Old boys who studied in LSC before the war remember Peter as an all rounded student, and subsequently a passionate staff member. He was always busy with something for the school, and was frequently around the campus long after school hours, coaching students here, or offering help with other activities there. He was much loved by his students.
One year after his former classmate Louis Allaye Chan became the founding President of the LSOBA, Peter received the baton and became the second President of the OBA in 1941.
Meanwhile, all in the Hong Kong colony were tense with the threat of a Japanese onslaught. Many foreigners sent the women and children of the families away from Hong Kong, before the feared attack materialized, and the government passed the ‘Compulsory Service Ordinance’ around June 1939, requiring all male citizens of European extraction and who were of military age to join one of the essential defense services. A grace period was provided to encourage people to join their chosen services voluntarily, after which, those who had not volunteered would be conscripted. The Government Gazette issued on 15th September 1939 reads the name of Peter as being conscripted.
The Commonwealth War Graves Commission records that Peter Ulrich served as a gunner with the 5th Anti-Aircraft (A.A.) Battery of the HK Volunteer Defense Corps (HKVDC). The 5th A.A. was responsible to manage the Anti-Aircraft gun at Sai Wan Fort which is very close to Lyemun (the modern spelling is Lei Yue Mun) Barracks, which have in recently years been converted into to a Park and Holiday Village. The position was a crucial point for the defense of the Hong Kong Island and where the Japanese concentrated their forces. Subjected to constant shelling and bombing since the attacks commenced, the Japanese overpowered the unit.

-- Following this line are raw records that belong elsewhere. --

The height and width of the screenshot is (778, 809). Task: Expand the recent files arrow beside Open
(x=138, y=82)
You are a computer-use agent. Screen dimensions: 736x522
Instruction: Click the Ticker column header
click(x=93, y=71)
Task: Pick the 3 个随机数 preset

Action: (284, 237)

Eleven days into the Japanese attack of Hong Kong from the New Territories, in the evening of 18th December 1941, at around 9:30 pm, the Japanese finally succeeded in landing on Hong Kong Island. Not long afterwards, the Japanese overran 5th A.A. position. Some 30 men of the unit escaped, leaving behind those wounded or dead from the fighting. Fourteen men from the unit were then captured by the Japanese, and were led out and stabbed one by one. This was the first known massacre carried out by the Japanese in the battle of Hong Kong.
Peter was killed on 18th December 1941, at tender age of 25. Apart from Peter, two other Lasallians in the 5th A.A. were among the twenty killed. They were Peter’s younger brother, Albert Ulrich; and Manuel Heleodoro Ozorio.

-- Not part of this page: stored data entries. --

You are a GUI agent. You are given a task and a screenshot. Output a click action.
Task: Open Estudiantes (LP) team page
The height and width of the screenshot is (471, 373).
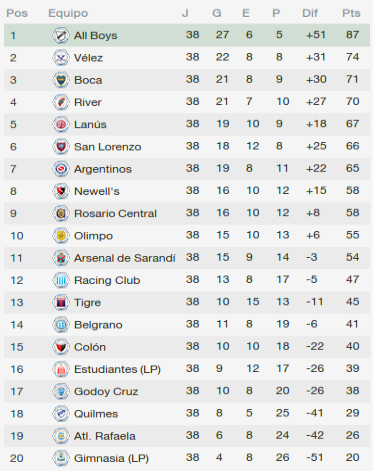117,369
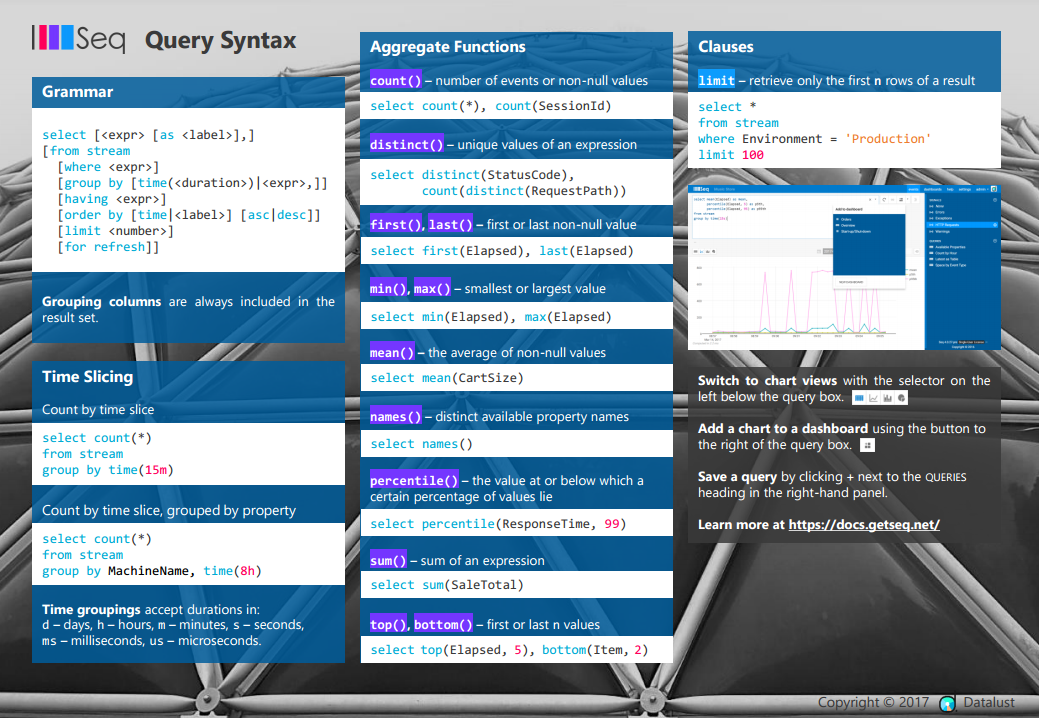Click the add-to-dashboard grid icon

tap(867, 445)
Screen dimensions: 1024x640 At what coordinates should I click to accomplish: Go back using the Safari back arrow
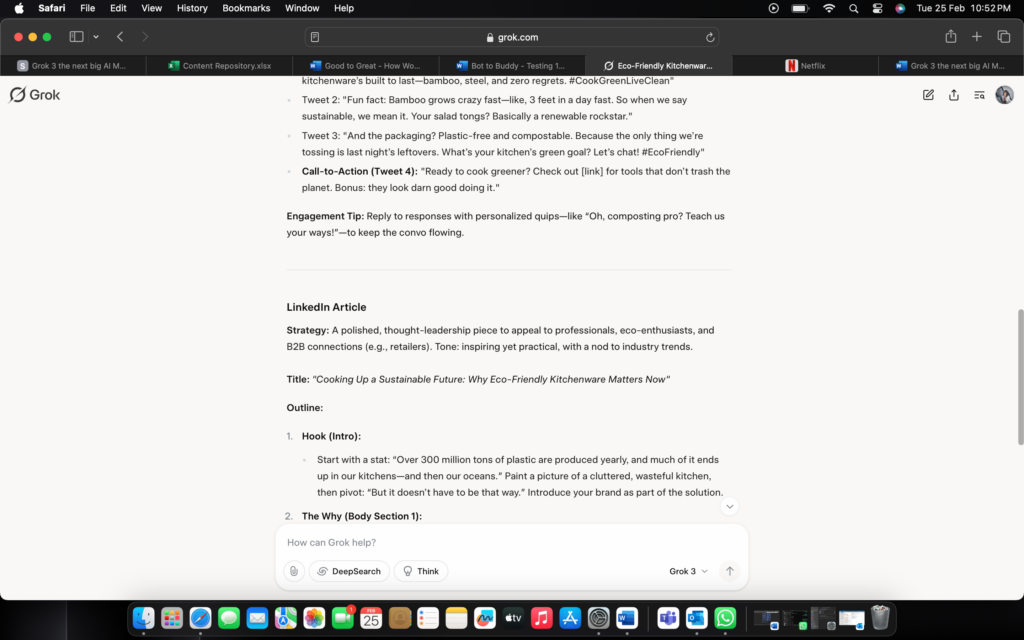tap(120, 37)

The bodies of the twenty soldiers of the 5th A.A. were missing until they were discovered in a trench nearby the unit after the Japanese surrender in 1945. In the book ‘Not the Slightest Chance’, the author, Tony Banham states that out of the twenty dead in the position, six were killed in the initial fighting, thus were not victims in the massacre. It may forever remain a mystery whether old boys Peter, Albert and Manuel belonged to the six or the rest of the fourteen.
Graves of these three old boys, plus Edward Filomeno Hyndman, also of the HKVDC, are in the Stanley Military Cemetery. As a small consolation to those who were dear to the Ulrich’s, Peter’s grave stands side by side with Albert, his brother’s grave. This memoir was published 68 years since the death of Peter, and 15 other war dead old boys and staff, and also one Lasallian Brother, Br. Peter Damian Whealan, and we pray for their souls and for their eternal rest in the house of God. We also pray for those who fought bravely and selflessly to defend Hong Kong.

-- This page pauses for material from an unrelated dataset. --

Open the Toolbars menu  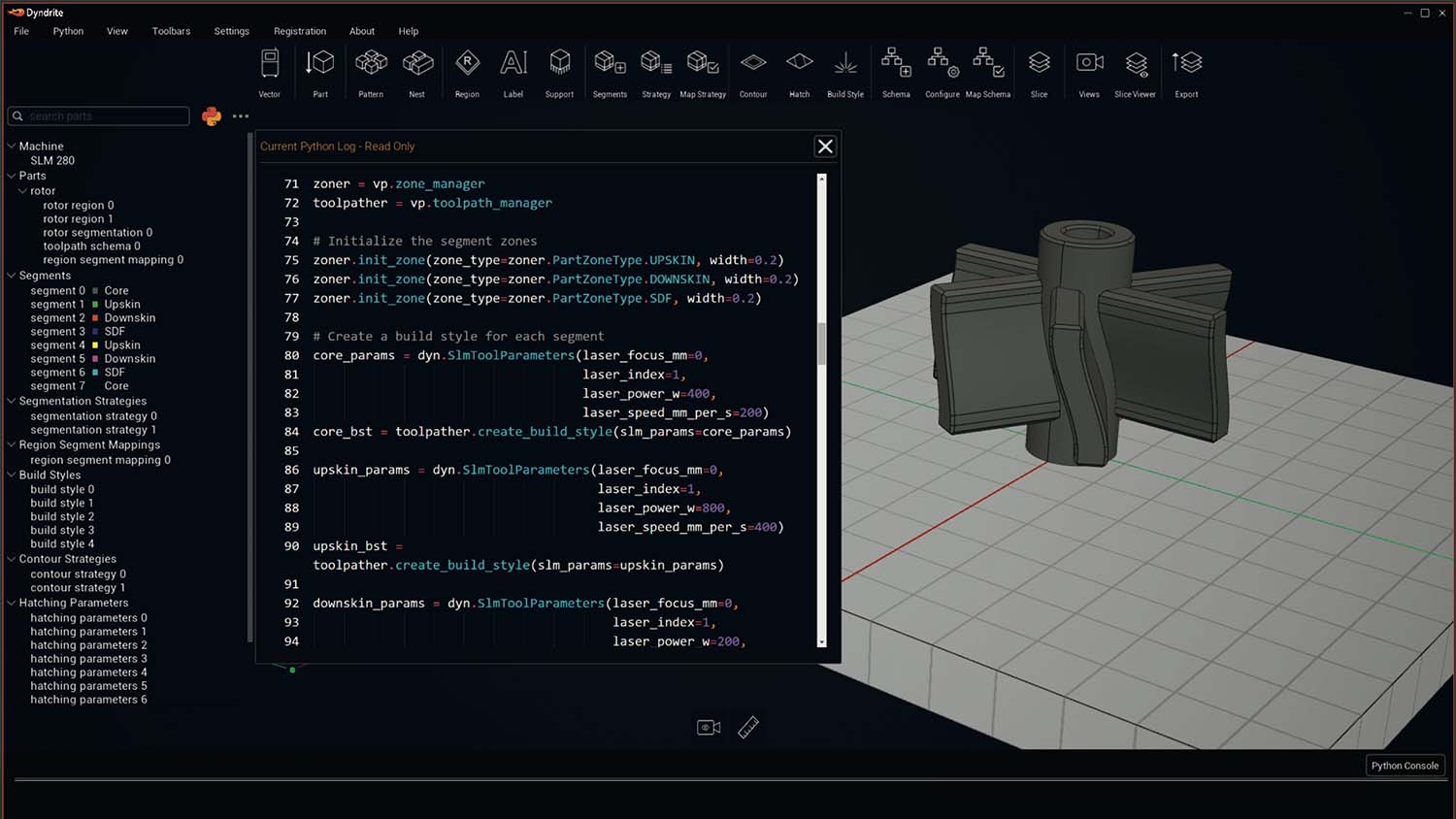pos(171,31)
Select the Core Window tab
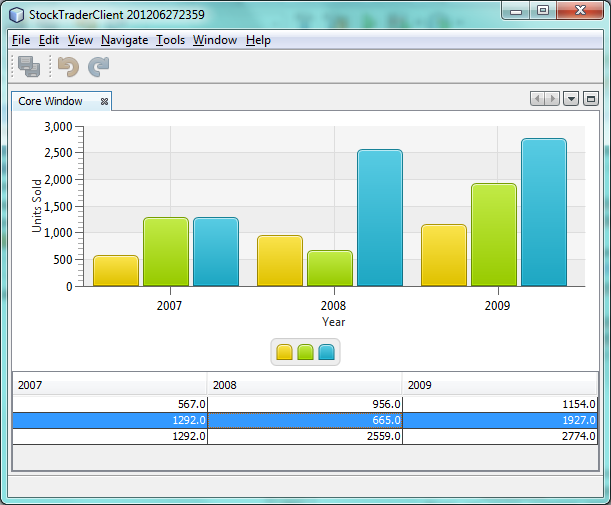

For your tomorrow, we gave our today.
~ John Maxwell Edmonds, circa WWI Heritage Sub-Committee
Written in December 2009
PS:The LSCOBA is grateful to Elden Lai (82) who researched into the history of Peter Ulrich and other war dead Lasallians, and who supplied most of the above information.
The photo shows the graves of Peter and his brother Albert in Stanley Military Cemetery.